ASSIGNMENT: For each line below that includes the word "will", make a copy.

Stored records
= = = = = = =

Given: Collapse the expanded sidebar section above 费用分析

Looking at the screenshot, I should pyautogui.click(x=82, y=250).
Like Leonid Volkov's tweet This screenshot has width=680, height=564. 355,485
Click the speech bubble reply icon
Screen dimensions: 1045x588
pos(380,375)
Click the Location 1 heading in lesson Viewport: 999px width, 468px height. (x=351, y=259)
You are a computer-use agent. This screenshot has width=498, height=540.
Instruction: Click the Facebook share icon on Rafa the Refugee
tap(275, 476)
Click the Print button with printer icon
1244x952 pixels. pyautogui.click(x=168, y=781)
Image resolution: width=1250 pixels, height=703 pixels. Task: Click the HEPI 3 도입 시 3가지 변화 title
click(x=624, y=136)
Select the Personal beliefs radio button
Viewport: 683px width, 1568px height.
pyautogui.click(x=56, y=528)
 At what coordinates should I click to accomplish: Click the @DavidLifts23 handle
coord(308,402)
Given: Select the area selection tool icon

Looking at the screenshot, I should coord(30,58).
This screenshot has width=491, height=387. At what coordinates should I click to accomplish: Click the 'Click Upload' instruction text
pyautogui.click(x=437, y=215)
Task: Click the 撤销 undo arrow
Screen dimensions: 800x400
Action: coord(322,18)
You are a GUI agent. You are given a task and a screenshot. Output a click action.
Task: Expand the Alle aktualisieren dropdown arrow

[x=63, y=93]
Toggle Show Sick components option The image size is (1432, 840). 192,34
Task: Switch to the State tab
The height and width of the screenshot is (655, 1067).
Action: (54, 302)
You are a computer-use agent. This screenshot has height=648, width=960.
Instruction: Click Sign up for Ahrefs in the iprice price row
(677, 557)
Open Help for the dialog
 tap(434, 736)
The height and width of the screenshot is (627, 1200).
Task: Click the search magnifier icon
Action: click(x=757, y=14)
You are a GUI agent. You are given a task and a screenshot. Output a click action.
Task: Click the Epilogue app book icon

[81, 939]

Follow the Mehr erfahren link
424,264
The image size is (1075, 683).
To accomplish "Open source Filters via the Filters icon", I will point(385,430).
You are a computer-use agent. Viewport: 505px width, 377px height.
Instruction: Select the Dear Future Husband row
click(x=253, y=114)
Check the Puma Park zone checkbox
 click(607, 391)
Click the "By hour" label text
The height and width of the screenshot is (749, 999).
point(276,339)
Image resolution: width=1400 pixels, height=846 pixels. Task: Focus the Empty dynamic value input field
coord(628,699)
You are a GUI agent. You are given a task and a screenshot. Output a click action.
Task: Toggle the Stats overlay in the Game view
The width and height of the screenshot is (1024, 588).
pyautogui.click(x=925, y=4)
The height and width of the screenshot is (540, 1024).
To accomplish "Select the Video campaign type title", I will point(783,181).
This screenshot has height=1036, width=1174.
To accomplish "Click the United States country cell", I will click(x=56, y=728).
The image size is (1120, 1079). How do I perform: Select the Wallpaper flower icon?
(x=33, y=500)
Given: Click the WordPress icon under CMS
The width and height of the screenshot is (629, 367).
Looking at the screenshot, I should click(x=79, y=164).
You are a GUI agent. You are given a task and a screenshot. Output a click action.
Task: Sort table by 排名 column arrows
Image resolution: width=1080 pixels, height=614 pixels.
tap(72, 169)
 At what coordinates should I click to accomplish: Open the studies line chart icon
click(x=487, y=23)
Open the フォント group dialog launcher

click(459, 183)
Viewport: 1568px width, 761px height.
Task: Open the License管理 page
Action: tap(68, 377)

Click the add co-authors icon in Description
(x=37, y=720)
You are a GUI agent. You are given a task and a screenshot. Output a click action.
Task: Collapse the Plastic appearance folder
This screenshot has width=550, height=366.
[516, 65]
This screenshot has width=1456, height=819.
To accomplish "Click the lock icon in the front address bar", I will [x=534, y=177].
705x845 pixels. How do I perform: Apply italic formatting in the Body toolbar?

= = = = = = =

ANSWER SECTION:
To accomplish "Open source Filters via the Filters icon", I will point(385,430).
To accomplish "Select the Video campaign type title", I will point(783,181).
To accomplish "Click the United States country cell", I will click(x=56, y=728).
To accomplish "Click the lock icon in the front address bar", I will [x=534, y=177].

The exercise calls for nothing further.